Over the years, my friend (and one-time collaborator) Dr. Paul O’Brien has guest-lectured for my classes in various capacities, e.g., to introduce Beowulf or Hamlet or the genre of poetry. In the poetry intro, he begins by reciting “Who Goes with Fergus” in his rich baritone but then admits he doesn’t exactly know what it means:
Who will go drive with Fergus now,
And pierce the deep wood’s woven shade,
And dance upon the level shore?
Young man, lift up your russet brow,
And lift your tender eyelids, maid,
And brood on hopes and fear no more.
And no more turn aside and brood
Upon love’s bitter mystery;
For Fergus rules the brazen cars,
And rules the shadows of the wood,
And the white breast of the dim sea
And all disheveled wandering stars.
But he does know that he loves the way it sounds, its imagery.
He goes on to tell the students that poetry can be “your companion, your friend.”

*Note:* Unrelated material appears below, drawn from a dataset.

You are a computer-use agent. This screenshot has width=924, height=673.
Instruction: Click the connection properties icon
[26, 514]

In this context, I’ve found Yeats’ “To a Friend’s Whose Work Has Come to Nothing” a comfort on days like today when I’m down:
Now all the truth is out,
Be secret and take defeat
From any brazen throat,
For how can you compete,
Being honor bred, with one
Who were it proved he lies
Were neither shamed in his own
Nor in his neighbors’ eyes;
Bred to a harder thing
Than Triumph, turn away
And like a laughing string
Whereon mad fingers play
Amid a place of stone,
Be secret and exult,
Because of all things known
That is most difficult.
However, this phenomenon of literary friendship is not only limited to poetry; I count Frank Bascombe, the narrator of Richard Ford’s trilogy, a pal, and every time I finish one of the Bascombe novels it’s like saying good-bye to someone I’ll miss hanging out with. I’ll miss Frank’s voice. (Though rumor has it Frank survived Hurricane Sandy and will tell us about it in a new short story).

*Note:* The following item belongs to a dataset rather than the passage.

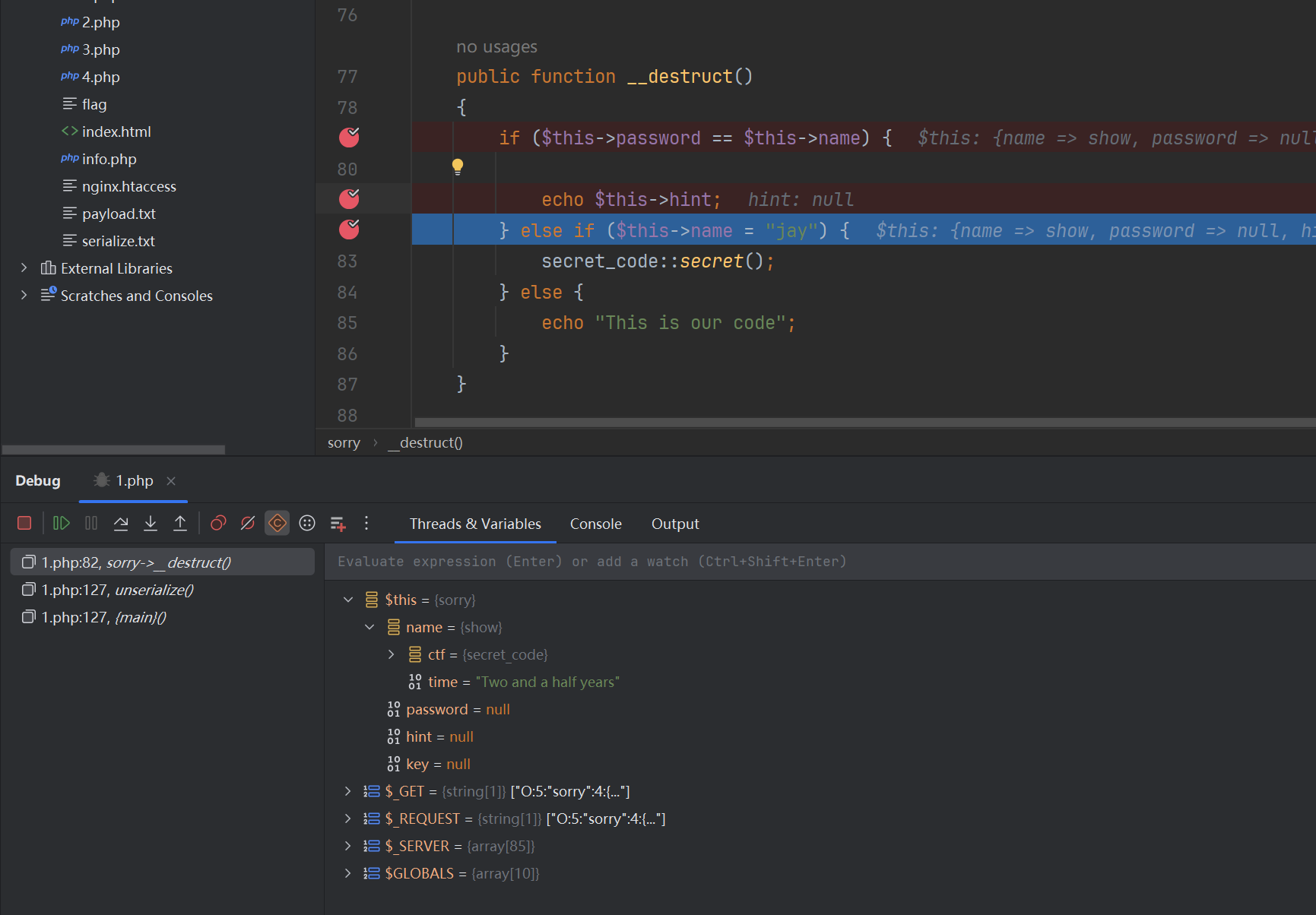Click the lightbulb quick-fix icon
The image size is (1316, 915).
458,166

I’ve recently run across a new companion, J.I.M. Stewart, whose Eight Modern Writers is the final volume of The Oxford History of English Literature, published in 1963. Now you might expect – or should I say one might expect – a critical volume sporting such a title to be as dry as unbuttered melba toast; however, reading Stewart is like listening to an erudite uncle with a whiskey in his hand and a barb in his throat.
Here he is one Yeats, the featured poet above:
Yeats has too vigorous a dramatic sense to make any kind of grateful stroll out of old age’s necessary descent from Helicon to the Academy, or to accompany it with pleasant murmuring of years that bring the philosophic mind. Rather he is going to be carried down kicking, and his masters are going to find a rebellious pupil:
I mock Plotinus’ thought
And cry in Plato’s teeth
And here is Stewart chiding the master:
[In “Under Ben Bulben”] there are no such things, we want to tell him, as “Base-born products of base beds.”
And one more on reading the first part of Joyce’s Ulysses:
Indeed, it’s as if we’re locked inside of Dedalus’s mind, and although an interesting place, we sometimes find ourselves beating our fists wishing to get out.
As it turns out, Stewart (1906- 1994) was a novelist himself, and in a less serious pursuit wrote over 50 detective novels under the pseudonym Michael Innes.
At any rate, I’m very happy to be spending this week in his company.